However, a small percentage of humans have a divergent sexual development, known as intersex. This can result from allosomes that are neither XX nor XY.
It can also occur when two fertilized embryo fuse, producing a chimera that might contain two different sets of DNA one XX and the other XY. It could also result from exposure, often in utero, to chemicals that disrupt the normal conversion of the allosomes into sex hormones and further into the development of either ambiguous outer genetilia or internal organs.
Genes that are carried by either sex chromosome are said to be sex linked. Sex linked diseases are passed down through families through one of the X or Y chromosomes. Since only men inherit Y chromosomes, they are the only ones to inherit Y-linked traits.
Men and women can get the X-linked ones since both inherit X chromosomes. Dominant inheritance occurs when an abnormal gene from one parent causes disease even though the matching gene from the other parent is normal.

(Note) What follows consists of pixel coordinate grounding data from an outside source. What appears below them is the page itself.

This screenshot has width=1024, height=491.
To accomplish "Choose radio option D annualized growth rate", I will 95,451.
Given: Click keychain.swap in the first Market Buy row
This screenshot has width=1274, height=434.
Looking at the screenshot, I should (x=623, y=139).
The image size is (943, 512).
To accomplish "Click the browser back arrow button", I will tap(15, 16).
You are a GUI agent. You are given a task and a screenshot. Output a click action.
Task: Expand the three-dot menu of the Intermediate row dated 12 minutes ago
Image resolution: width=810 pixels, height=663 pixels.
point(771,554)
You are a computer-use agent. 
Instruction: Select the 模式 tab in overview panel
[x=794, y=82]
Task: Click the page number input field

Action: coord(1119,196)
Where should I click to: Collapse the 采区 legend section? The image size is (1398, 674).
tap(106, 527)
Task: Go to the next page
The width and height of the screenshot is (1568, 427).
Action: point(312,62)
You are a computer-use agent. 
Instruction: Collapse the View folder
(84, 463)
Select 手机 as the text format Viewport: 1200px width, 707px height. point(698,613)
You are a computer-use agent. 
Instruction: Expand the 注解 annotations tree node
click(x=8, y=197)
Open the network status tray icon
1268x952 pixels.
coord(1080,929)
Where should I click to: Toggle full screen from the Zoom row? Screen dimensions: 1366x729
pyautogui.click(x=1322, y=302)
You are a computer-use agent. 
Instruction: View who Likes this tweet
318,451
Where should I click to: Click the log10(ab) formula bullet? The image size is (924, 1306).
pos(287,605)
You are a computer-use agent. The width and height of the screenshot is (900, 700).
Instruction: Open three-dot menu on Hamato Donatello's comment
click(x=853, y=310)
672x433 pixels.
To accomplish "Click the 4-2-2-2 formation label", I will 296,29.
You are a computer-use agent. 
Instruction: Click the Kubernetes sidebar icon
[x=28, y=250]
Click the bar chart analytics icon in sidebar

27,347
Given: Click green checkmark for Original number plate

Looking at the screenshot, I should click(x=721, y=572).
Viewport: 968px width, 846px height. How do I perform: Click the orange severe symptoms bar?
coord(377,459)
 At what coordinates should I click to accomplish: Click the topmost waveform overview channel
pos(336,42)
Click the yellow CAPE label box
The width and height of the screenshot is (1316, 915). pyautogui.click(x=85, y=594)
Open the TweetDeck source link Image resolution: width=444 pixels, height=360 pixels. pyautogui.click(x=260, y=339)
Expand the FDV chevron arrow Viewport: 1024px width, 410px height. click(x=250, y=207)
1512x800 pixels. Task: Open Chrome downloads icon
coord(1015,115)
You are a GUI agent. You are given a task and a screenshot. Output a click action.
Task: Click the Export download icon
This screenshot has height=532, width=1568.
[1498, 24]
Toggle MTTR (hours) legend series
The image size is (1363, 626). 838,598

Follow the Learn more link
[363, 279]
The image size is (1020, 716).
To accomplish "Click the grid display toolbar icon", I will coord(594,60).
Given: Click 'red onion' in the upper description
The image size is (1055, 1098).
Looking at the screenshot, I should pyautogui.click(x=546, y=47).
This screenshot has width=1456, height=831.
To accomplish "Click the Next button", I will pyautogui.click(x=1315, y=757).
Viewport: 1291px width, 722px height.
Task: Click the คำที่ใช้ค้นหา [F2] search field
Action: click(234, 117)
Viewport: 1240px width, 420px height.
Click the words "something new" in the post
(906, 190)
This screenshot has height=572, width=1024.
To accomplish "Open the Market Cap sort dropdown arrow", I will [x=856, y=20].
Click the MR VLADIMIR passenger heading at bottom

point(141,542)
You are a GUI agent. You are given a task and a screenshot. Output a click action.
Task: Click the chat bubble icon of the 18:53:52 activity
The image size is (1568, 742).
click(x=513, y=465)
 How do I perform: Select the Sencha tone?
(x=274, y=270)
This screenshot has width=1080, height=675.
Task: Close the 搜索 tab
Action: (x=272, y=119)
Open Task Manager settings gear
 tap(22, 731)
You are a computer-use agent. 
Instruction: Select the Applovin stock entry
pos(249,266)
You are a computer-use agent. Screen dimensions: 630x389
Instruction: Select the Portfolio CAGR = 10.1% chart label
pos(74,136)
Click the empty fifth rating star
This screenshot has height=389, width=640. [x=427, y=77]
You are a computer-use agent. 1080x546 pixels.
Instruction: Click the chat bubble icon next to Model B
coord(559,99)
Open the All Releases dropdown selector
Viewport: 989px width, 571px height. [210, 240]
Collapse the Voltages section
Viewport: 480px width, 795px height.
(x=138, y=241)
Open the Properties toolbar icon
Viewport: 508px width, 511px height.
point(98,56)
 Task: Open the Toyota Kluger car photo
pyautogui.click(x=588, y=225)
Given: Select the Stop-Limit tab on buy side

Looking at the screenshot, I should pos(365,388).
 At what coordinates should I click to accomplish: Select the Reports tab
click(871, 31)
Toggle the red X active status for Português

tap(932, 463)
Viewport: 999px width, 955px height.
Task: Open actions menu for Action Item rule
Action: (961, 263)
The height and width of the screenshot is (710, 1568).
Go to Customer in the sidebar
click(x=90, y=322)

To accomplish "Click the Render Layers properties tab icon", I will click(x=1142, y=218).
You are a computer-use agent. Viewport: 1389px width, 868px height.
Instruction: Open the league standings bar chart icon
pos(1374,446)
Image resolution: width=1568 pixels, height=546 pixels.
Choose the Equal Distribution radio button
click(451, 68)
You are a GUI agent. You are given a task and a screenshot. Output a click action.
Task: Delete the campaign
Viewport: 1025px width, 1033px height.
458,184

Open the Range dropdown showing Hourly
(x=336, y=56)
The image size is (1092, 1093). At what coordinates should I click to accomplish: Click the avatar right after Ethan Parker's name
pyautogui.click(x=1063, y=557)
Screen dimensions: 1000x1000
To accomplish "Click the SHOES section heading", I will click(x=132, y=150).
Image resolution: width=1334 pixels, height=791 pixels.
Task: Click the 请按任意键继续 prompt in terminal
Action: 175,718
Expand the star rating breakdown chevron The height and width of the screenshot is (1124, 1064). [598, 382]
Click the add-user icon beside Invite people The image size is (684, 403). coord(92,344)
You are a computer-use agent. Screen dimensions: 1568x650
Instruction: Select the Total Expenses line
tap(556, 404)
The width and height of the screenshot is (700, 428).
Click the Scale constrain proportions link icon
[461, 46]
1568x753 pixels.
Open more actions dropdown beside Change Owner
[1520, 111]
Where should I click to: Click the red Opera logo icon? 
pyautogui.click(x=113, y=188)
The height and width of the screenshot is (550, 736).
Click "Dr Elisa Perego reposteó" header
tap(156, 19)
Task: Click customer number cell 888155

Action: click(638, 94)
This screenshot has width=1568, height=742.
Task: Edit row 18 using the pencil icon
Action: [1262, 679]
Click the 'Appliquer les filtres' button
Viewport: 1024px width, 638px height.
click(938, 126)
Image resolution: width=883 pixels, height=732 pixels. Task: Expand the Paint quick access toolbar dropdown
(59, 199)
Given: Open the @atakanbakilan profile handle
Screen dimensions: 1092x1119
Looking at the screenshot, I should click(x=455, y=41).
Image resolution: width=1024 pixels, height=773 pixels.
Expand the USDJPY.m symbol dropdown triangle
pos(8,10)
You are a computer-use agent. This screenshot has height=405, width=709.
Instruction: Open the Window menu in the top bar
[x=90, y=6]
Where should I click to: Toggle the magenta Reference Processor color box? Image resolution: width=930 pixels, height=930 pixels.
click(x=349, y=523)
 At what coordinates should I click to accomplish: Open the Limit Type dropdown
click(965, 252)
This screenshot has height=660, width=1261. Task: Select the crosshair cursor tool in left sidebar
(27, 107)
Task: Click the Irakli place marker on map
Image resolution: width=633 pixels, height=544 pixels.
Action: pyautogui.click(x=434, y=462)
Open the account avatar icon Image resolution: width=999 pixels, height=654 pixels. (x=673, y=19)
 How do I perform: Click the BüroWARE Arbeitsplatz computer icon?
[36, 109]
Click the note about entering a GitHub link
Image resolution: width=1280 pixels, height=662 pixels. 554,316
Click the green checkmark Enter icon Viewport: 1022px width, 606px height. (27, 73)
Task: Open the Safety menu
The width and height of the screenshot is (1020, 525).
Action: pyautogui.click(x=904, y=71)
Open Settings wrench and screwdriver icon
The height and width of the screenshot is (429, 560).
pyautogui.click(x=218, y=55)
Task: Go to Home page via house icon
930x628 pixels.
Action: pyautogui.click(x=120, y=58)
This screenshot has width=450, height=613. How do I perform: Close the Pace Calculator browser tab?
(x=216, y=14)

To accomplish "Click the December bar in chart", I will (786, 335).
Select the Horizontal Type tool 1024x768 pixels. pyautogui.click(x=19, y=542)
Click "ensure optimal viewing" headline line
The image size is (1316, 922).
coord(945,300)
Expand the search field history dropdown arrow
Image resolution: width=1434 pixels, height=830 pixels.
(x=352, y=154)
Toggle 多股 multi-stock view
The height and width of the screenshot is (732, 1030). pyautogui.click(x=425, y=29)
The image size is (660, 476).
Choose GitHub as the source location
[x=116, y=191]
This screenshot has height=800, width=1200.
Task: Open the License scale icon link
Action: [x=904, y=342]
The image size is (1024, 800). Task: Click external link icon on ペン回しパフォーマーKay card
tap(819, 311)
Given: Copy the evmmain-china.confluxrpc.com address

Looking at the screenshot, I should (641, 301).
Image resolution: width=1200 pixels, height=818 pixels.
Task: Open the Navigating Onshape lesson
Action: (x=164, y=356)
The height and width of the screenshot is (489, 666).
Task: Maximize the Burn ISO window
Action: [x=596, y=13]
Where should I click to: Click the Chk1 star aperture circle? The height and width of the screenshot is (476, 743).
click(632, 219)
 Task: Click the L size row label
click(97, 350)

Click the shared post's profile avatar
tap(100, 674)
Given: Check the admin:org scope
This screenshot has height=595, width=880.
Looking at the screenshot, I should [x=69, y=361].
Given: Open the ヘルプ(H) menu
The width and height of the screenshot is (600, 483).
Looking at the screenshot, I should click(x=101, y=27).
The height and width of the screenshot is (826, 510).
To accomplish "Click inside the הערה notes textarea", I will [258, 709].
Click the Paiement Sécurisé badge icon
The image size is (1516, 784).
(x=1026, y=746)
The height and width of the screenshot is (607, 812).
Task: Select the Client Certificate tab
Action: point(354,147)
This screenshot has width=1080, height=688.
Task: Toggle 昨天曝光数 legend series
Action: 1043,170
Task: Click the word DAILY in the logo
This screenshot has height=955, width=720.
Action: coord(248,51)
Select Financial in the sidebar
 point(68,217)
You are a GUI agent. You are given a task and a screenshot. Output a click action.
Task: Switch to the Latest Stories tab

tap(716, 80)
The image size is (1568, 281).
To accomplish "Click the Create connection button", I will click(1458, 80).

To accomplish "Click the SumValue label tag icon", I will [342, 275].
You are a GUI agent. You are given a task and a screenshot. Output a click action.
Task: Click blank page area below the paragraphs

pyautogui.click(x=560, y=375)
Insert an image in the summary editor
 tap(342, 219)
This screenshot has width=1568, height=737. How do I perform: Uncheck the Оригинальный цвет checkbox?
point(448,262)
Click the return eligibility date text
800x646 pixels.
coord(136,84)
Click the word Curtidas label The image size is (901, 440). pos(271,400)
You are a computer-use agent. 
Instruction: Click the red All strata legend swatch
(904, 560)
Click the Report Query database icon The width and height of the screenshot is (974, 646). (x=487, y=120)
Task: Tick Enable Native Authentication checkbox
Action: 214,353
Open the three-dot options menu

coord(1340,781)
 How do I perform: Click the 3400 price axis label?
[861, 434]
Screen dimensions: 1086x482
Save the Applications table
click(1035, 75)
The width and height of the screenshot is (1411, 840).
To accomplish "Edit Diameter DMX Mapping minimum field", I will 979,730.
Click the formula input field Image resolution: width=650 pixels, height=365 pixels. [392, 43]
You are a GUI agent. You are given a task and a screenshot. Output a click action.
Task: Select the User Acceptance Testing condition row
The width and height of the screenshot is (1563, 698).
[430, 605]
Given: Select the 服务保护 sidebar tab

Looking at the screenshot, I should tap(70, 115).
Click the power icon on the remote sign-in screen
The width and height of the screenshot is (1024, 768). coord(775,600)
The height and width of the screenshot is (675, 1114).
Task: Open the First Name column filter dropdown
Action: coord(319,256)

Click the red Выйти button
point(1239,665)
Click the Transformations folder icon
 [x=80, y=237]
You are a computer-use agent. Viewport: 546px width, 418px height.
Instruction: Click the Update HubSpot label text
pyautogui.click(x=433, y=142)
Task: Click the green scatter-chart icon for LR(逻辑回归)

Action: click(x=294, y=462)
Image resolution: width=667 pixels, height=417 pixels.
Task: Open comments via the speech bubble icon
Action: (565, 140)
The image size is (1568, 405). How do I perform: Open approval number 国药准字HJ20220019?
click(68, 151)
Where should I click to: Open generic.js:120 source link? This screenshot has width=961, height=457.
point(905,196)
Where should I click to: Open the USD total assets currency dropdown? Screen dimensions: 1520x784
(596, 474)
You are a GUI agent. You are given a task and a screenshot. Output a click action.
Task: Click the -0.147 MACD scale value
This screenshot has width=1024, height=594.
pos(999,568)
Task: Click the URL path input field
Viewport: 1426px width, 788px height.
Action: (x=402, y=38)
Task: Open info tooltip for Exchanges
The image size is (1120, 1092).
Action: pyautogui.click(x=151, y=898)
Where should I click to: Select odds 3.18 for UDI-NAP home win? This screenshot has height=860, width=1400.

The abnormal allele dominates.
Recessive inheritance is when both matching genes must be abnormal to cause disease. If only one gene in the pair is abnormal, the disease does not occur, or is mild. Someone who has one abnormal gene but no symptoms is called a carrier. A carrier can pass this abnormal gene to his or her children. Most of them code for something other than female anatomical traits. Many of the non-sex determining X-linked genes are responsible for abnormal conditions. The Y chromosome carries about 78 genes.
Most of the Y chromosome genes are involved with essential cell house-keeping activities and sperm production. Only one of the Y chromosome genes, the SRY gene, is responsible for male anatomical traits. When any of the 9 genes involved in sperm production are missing or defective the result is usually very low sperm counts and infertility. Color blindness or color vision deficiency is the inability or decreased ability to see color, or perceive color differences, under normal lighting conditions.
Color blindness affects many individuals in the population. There is no actual blindness, but there is a deficiency of color vision. The most usual cause is a fault in the development of one or more sets of retinal cones that perceive color in light and transmit that information to the optic nerve. This type of color blindness is usually a sex-linked condition.